## start Source material
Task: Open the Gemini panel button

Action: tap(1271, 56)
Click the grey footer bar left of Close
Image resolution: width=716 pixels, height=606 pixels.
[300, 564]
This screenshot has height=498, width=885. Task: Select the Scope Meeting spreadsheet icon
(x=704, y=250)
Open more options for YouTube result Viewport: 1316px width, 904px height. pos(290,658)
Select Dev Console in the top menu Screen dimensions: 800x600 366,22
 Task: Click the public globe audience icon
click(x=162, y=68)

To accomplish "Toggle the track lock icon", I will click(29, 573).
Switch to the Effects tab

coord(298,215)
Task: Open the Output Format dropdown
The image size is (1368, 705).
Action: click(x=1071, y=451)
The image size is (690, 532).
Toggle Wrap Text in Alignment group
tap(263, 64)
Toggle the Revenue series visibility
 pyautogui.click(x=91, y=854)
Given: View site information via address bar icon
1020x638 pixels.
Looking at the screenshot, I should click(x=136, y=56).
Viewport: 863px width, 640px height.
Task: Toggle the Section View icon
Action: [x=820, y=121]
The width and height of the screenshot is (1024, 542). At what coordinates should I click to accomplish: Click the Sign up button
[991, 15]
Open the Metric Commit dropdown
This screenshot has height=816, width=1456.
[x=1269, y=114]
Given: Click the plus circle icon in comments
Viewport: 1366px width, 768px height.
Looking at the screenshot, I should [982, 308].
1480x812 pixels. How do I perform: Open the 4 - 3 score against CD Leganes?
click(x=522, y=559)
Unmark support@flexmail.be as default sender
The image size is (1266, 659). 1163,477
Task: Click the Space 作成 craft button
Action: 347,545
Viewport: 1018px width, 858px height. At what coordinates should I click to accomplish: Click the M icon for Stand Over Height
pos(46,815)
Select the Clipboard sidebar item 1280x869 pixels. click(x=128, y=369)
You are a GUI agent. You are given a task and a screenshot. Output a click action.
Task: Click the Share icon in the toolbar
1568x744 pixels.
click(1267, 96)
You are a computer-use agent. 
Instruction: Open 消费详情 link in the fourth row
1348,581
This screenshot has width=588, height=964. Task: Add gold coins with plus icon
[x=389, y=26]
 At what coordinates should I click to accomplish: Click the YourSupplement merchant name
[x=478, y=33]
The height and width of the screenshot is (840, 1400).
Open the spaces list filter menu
## end Source material
→ What this task involves
Please copy the listing above word for word.

→ Correct output
Task: Open the Gemini panel button

Action: tap(1271, 56)
Click the grey footer bar left of Close
Image resolution: width=716 pixels, height=606 pixels.
[300, 564]
This screenshot has height=498, width=885. Task: Select the Scope Meeting spreadsheet icon
(x=704, y=250)
Open more options for YouTube result Viewport: 1316px width, 904px height. pos(290,658)
Select Dev Console in the top menu Screen dimensions: 800x600 366,22
 Task: Click the public globe audience icon
click(x=162, y=68)

To accomplish "Toggle the track lock icon", I will click(29, 573).
Switch to the Effects tab

coord(298,215)
Task: Open the Output Format dropdown
The image size is (1368, 705).
Action: click(x=1071, y=451)
The image size is (690, 532).
Toggle Wrap Text in Alignment group
tap(263, 64)
Toggle the Revenue series visibility
 pyautogui.click(x=91, y=854)
Given: View site information via address bar icon
1020x638 pixels.
Looking at the screenshot, I should click(x=136, y=56).
Viewport: 863px width, 640px height.
Task: Toggle the Section View icon
Action: [x=820, y=121]
The width and height of the screenshot is (1024, 542). At what coordinates should I click to accomplish: Click the Sign up button
[991, 15]
Open the Metric Commit dropdown
This screenshot has height=816, width=1456.
[x=1269, y=114]
Given: Click the plus circle icon in comments
Viewport: 1366px width, 768px height.
Looking at the screenshot, I should [982, 308].
1480x812 pixels. How do I perform: Open the 4 - 3 score against CD Leganes?
click(x=522, y=559)
Unmark support@flexmail.be as default sender
The image size is (1266, 659). 1163,477
Task: Click the Space 作成 craft button
Action: 347,545
Viewport: 1018px width, 858px height. At what coordinates should I click to accomplish: Click the M icon for Stand Over Height
pos(46,815)
Select the Clipboard sidebar item 1280x869 pixels. click(x=128, y=369)
You are a GUI agent. You are given a task and a screenshot. Output a click action.
Task: Click the Share icon in the toolbar
1568x744 pixels.
click(1267, 96)
You are a computer-use agent. 
Instruction: Open 消费详情 link in the fourth row
1348,581
This screenshot has width=588, height=964. Task: Add gold coins with plus icon
[x=389, y=26]
 At what coordinates should I click to accomplish: Click the YourSupplement merchant name
[x=478, y=33]
The height and width of the screenshot is (840, 1400).
Open the spaces list filter menu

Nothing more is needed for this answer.